Mit Beschluss vom 05.04.2022 hat das Grundbuchamt den Antrag aus dem Schriftsatz vom 30.08.2021 zurückgewiesen. Gegen diesen Beschluss richtet sich die Beschwerde der Beteiligten vom 24.08.2022, mit der sie geltend machen, dass eine Nachverpfändung und Vollstreckungsunterwerfung nicht erforderlich seien. Das Grundbuchamt hat der Beschwerde mit Beschluss vom 01.09.2022 nicht abgeholfen und sie dem Senat zur Entscheidung vorgelegt.

II.

Die zulässige Beschwerde ist auch in der Sache begründet und führt zu der aus dem Rubrum ersichtlichen Anweisung an das Grundbuchamt.

Der vom Grundbuchamt für erforderlich gehaltenen Nachverpfändung und Vollstreckungsunterwerfung bedarf es nicht. Weitere Eintragungshindernisse sind nicht gegeben.

Die Übertragung von Miteigentumsanteilen ohne gleichzeitige Übertragung von Sondereigentum innerhalb der Wohnungseigentümergemeinschaft ist nach allgemeiner Ansicht zulässig (vgl.
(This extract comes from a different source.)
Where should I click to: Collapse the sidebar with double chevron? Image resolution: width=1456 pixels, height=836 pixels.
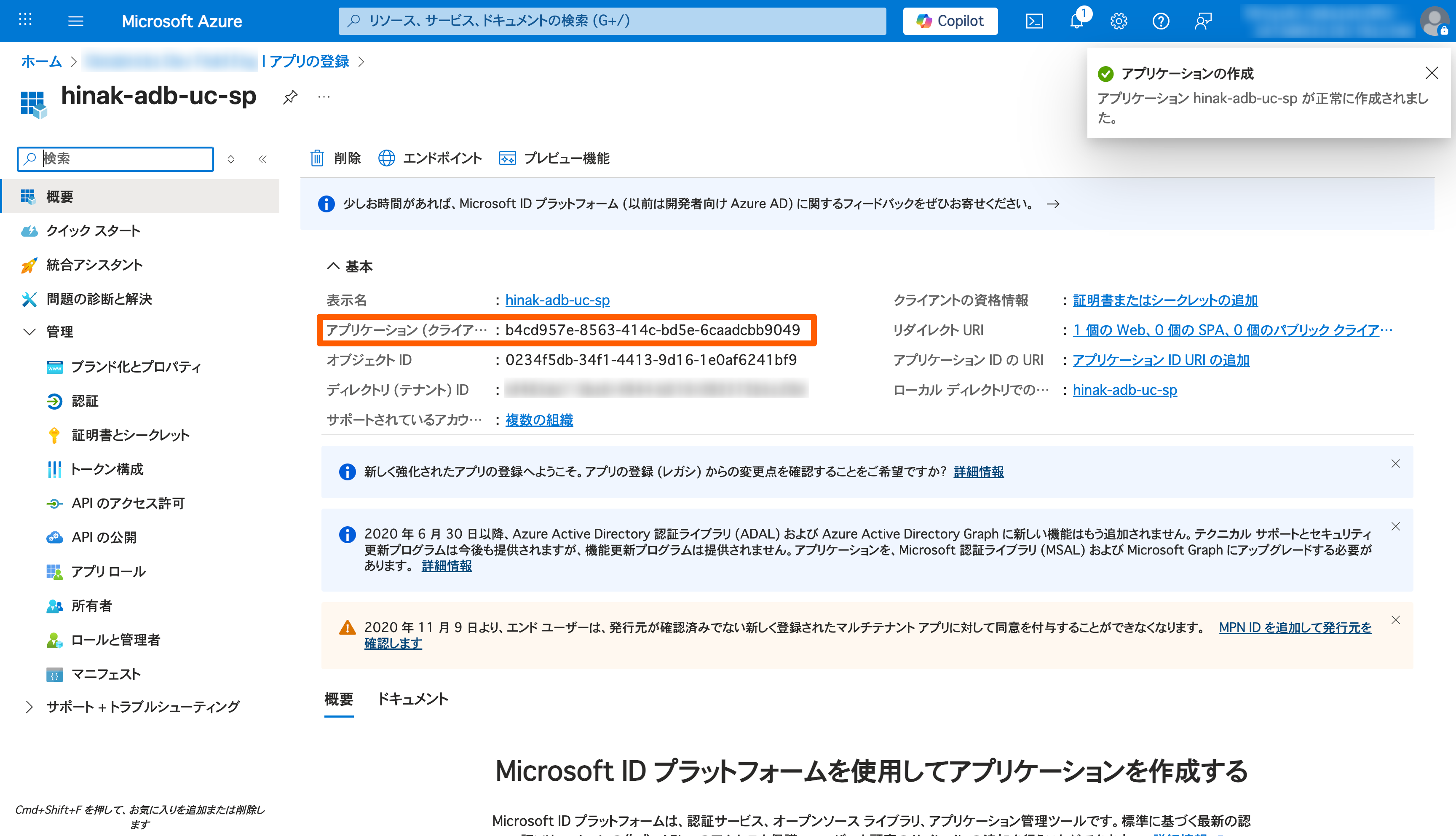click(262, 159)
Schöner/Stöber, Grundbuchrecht, 16. Auflage, Rn.2971 m.w.N.).

In Rechtsprechung und Literatur ist allerdings umstritten, ob sich die Belastungen des gewinnenden Wohnungseigentums kraft Gesetzes auf den übernommenen Miteigentumsanteil erstrecken (LG Wiesbaden, Beschluss vom 8.01.2004 - 4 T 652/03 - Rechtspfleger 2004, 350; Staudinger/C. Heinze, BGB, Neubearbeitung 2018, § 877 Rn.64; BeckOGK/M. Müller, WEG, § 2 Rn. 363; Bärmann/Armbrüster, WEG, 14. Auflage, § 2 Rn. 90; Streuer, Rechtspfleger 1992, 181, 183; DNotI-Report 2015, 49) oder ob insoweit eine Nachverpfändung erforderlich ist (BayObLG, Beschluss vom 26.09.1958 - 2 Z 104/58 - Rechtspfleger 1959, 277; Senat, Beschluss vom 11.06. 1986 - 15 W 452/85 - NJW-RR 1986, 1275; Demharter, GBO, 32. Auflage, Anh. zu § 3 Rn. 89; Schöner/Stöber, a.a.O.). In späteren Entscheidungen haben das Bayerische Oberste Landesgericht (Beschluss vom 16.04.1993 - 2 Z BR 34/93 - NJW-RR 1993, 1043) und der Senat (Beschluss vom 28.05.1998 - 15 W 411/97 - FGPrax 1998, 206) die Notwendigkeit einer rechtsgeschäftlichen Nachverpfändung offen gelassen.

Der Senat schließt sich nunmehr der Auffassung an, dass eine Erstreckung der Belastungen des gewinnenden Wohnungseigentums auf den übernommenen Miteigentumsanteil kraft Gesetzes stattfindet. Der Bundesgerichtshof sieht die Änderung der mit einem bestimmten Sondereigentum verbundenen Miteigentumsquote als Inhaltsänderung im Sinne des § 877 BGB an (BGH, Urteil vom 18.06.1976 - V ZR 156/75 - NJW 1976, 1976). Die auf dem bisherigen Miteigentumsanteil lastenden Grundpfandrechte erstrecken sich damit auch auf den inhaltlich geänderten Miteigentumsanteil. Die Erstreckung bedarf damit keines weiteren Rechtsgeschäfts, sondern tritt kraft Gesetzes ein. Da die Erstreckung der Grundpfandrechte auf den hinzugewonnenen Miteigentumsanteil für die Grundpfandrechtsgläubiger rechtlich vorteilhaft ist, bedarf es nicht deren Zustimmung. Auch eine erneute Abgabe der Unterwerfungserklärung (§ 800 ZPO) ist deshalb entbehrlich.

Somit sind die beantragten Eigentumsumschreibungen und die Schließung des Teileigentumsgrundbuchs zu vollziehen.

Einer Entscheidung über die Kosten des Beschwerdeverfahrens, zum Geschäftswert des Beschwerdeverfahrens und zur Zulassung der Rechtsbeschwerde bedarf es aufgrund des Erfolgs der Beschwerde nicht.